Quote, “Promise me you won’t fall in love with me”, un-quote.

Not that you’d want to. Awkward, tall, awkwardly tall now that I think about it, and too sane to be crazy, or is it the other way around? Either way in every way, don’t think this way will be permanent. I’m not a permanent person, whatever that means.

Whatever you do, don’t start to love me. I’ll make it harder for you if it helps. Not that I’m already any such delicate and simple flower; I’m more like a thistle, a cactus. I’m thorny and rough and dangerous to young minds, and these protruding spikes should get my point across but just in case they don’t let me hurt you once, just a bit, until you get the idea.

I’m a cactus. Look but don’t touch. Admire from afar and don’t get too close to feel my sting. I have given you fair warning.

Don’t hold my hand, hold my attention. Don’t call me “babe”, call me at two in the morning to come over. Don’t ask to see more of me, ask to see “more of me”.

Don’t let your heart trick your mind into thinking this means anything.

I’m telling you right now that if your fingers find their way venturing to my side of the bed at four a.m. they will find nothing but a cold shoulder. My body does not welcome “that kind of touch”. Just so we’re clear, my spikes can get aggressive past midnight.

Don’t cry because we have an expiration date but enjoy the fruits before they spoil. Enjoy this now, while it’s still here.

I can see the pain clouding your eyes and turning your accusations into a river of regret that pours over your face like a flood, a tidal wave. Will I choke on the words at the back of my mouth when I remind you that I told you so?

Was I always this much of a stone cold bitch? No, I don’t think so.

Once upon a guy, I was the one who reached out and grabbed emptiness. I called him “everything” before I could call myself anything and I pretended he felt the same way when he called me beautiful.

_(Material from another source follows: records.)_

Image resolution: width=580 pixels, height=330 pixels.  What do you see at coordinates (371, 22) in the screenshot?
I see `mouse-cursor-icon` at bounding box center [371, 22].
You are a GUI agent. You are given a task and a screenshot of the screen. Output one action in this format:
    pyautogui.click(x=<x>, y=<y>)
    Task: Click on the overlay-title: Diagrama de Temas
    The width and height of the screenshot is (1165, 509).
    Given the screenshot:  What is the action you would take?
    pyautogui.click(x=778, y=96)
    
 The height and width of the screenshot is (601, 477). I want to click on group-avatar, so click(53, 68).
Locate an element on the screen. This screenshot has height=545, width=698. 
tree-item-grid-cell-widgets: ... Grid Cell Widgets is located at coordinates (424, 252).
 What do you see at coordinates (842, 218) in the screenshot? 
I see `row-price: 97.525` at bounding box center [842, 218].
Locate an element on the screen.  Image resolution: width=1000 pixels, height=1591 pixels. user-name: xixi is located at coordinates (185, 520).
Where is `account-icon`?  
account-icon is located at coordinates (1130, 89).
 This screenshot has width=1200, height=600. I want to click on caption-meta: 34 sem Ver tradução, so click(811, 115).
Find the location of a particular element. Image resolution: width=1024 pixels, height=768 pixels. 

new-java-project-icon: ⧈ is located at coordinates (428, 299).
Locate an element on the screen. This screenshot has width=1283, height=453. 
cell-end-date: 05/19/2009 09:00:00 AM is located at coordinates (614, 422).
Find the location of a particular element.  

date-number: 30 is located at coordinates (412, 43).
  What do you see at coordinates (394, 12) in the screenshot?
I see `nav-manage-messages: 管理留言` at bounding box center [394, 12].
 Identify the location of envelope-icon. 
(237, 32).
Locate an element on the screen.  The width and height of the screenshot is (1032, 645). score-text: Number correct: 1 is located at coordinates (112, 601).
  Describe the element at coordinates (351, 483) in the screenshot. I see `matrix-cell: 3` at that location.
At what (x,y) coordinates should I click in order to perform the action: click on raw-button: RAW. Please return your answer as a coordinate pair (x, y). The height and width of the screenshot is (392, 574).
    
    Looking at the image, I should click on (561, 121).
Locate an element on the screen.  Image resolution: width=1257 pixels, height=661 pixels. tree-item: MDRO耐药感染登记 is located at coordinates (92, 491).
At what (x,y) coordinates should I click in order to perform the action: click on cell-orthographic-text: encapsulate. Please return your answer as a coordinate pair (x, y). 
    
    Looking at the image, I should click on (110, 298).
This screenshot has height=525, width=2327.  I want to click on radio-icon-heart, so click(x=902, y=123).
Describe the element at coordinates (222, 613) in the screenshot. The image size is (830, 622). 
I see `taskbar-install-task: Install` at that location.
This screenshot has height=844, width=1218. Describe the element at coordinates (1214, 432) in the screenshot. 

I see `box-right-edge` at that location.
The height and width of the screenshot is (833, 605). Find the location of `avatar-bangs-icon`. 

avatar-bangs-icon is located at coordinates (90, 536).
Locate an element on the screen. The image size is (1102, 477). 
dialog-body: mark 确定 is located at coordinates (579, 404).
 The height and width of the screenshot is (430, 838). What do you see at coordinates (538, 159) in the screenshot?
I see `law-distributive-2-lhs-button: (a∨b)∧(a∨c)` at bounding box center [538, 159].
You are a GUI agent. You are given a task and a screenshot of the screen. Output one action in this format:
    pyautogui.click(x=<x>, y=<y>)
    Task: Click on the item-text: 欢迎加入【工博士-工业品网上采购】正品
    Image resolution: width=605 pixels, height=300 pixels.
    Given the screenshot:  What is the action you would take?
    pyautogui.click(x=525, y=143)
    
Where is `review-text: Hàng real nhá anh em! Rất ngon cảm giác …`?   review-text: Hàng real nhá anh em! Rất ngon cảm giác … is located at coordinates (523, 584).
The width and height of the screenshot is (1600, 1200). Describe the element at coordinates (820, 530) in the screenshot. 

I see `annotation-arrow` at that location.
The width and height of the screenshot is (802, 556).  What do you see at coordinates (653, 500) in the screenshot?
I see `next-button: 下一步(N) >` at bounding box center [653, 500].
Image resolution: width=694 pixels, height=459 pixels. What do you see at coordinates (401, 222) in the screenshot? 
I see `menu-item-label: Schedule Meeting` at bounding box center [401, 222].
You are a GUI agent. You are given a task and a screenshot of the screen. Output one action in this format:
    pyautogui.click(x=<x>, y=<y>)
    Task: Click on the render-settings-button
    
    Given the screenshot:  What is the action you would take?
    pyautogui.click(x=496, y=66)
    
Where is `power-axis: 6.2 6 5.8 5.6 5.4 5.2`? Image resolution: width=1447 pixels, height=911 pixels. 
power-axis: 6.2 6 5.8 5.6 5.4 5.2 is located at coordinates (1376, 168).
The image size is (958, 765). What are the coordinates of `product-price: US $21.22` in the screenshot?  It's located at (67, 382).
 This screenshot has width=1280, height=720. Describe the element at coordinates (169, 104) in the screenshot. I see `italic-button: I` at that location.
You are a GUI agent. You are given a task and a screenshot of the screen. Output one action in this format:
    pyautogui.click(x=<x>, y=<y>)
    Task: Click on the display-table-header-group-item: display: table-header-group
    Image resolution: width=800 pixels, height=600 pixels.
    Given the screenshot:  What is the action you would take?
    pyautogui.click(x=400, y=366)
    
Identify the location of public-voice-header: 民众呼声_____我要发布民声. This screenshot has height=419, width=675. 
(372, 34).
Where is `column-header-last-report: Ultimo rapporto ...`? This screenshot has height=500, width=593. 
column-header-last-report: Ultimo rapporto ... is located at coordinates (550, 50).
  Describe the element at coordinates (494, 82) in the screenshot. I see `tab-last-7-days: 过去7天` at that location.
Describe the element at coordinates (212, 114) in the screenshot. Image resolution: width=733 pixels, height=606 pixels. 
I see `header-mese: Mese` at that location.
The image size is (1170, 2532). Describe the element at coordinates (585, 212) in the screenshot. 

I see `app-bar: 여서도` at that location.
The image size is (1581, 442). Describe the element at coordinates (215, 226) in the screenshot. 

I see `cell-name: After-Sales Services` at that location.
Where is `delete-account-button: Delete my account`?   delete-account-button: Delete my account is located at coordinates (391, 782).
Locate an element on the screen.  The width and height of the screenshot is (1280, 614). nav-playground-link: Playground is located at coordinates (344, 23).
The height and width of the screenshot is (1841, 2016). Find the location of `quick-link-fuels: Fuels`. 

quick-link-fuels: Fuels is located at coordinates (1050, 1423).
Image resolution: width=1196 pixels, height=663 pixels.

I wonder if he reads the words I wrote to him still or if he ever did more than glance.

My fingers entwined with his as his mind wandered away from me. I could hold him the way I could hold smoke: never longer than a second.

He didn’t even flinch when he told me that I had known what this was from the beginning. I’d like to think I didn’t.

He ruined me. And in turn, if you ignore my warning, I will ruin you.

When I say the dreaded patterned words: You knew What This Was, I wonder if I will be able to see the shadow of the girl you say those words to dance across your face. I wonder if you will see the reflection of the boy who said those words to me in my eyes.

I wonder if I will ever be ruined again or if I will forever be the ruiner.